E dicendo questo, Tita uscì in fretta dalla cucina per la porta che dava in salotto, dove Chencha e Gertrudis stavano ricamando il lenzuolo nuziale. Era un lenzuolo di seta bianca, con al centro un forellino delicatamente lavorato. Questo pertugio era destinato a mostrare soltanto le parti nobili della sposa nei momenti di intimità coniugale. Avevano avuto davvero fortuna a trovare della seta francese in quei tempi d’instabilità politica. La rivoluzione rendeva insicuri i viaggi all’interno del paese; e così, se non fosse stato per un cinese dedito al contrabbando, non avrebbero potuto avere il tessuto. Mamma Elena non avrebbe mai permesso che le figlie corressero dei rischi andando nella capitale a comprare l’occorrente per il vestito e il corredo di Rosaura. Questo cinesino era abbastanza furbo: vendeva merce nella capitale accettando d’essere pagato con banconote emesse dall’esercito rivoluzionario del nord, che lì avevano scarsissimo valore e non si potevano utilizzare. Ma le otteneva certamente a prezzi irrisori e con quel denaro se ne andava al nord, dove le banconote riacquistavano il loro valore reale e così comprava la mercanzia.
Al nord, naturalmente, accettava a prezzi infimi le banconote emesse nella capitale e fece così durante tutta la rivoluzione, fino a diventare milionario. Ma l’importante fu che Rosaura, grazie a lui, poté usufruire dei tessuti più raffinati ed eleganti per le sue nozze.
Tita rimase come ipnotizzata di fronte al candore del lenzuolo; erano stati soltanto alcuni secondi, ma sufficienti a causarle una specie di cecità. Ovunque posasse lo sguardo vedeva solo il colore bianco. Rosaura, che stava scrivendo a mano degli inviti, le sembrava un niveo fantasma. Dissimulò così bene quanto le stava accadendo che nessuno se ne accorse.

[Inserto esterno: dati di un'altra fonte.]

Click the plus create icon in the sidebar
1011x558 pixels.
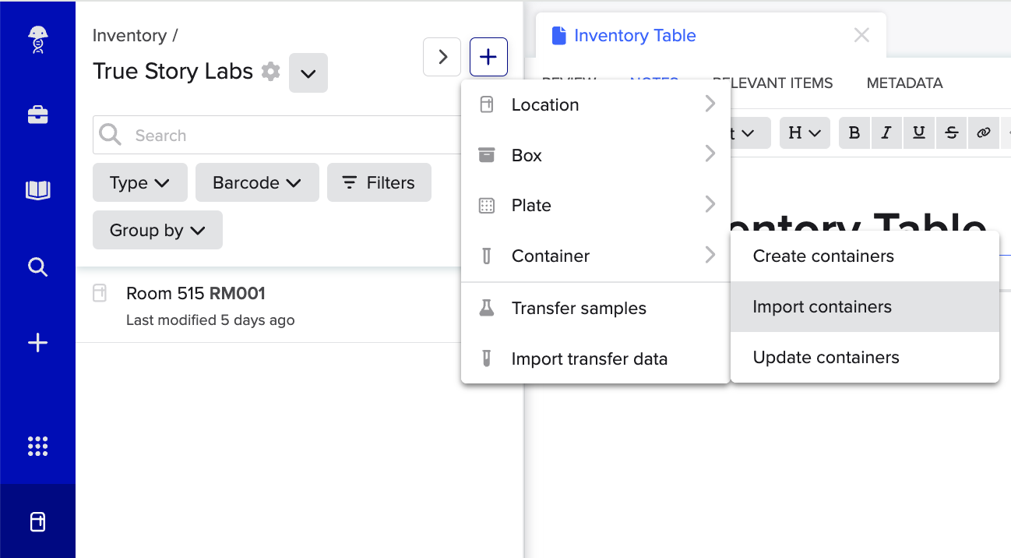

Non voleva prendersi un’altra sgridata da Mamma Elena. E così, quando i Lobo vennero a portare il loro regalo di nozze, cercò di concentrarsi per scoprire chi stesse salutando, perché le sembrava di assistere a uno spettacolo d’ombre cinesi coperte da un lenzuolo bianco. Fortunatamente la voce stridula di Paquita le fornì la soluzione e poté salutarli senza problemi.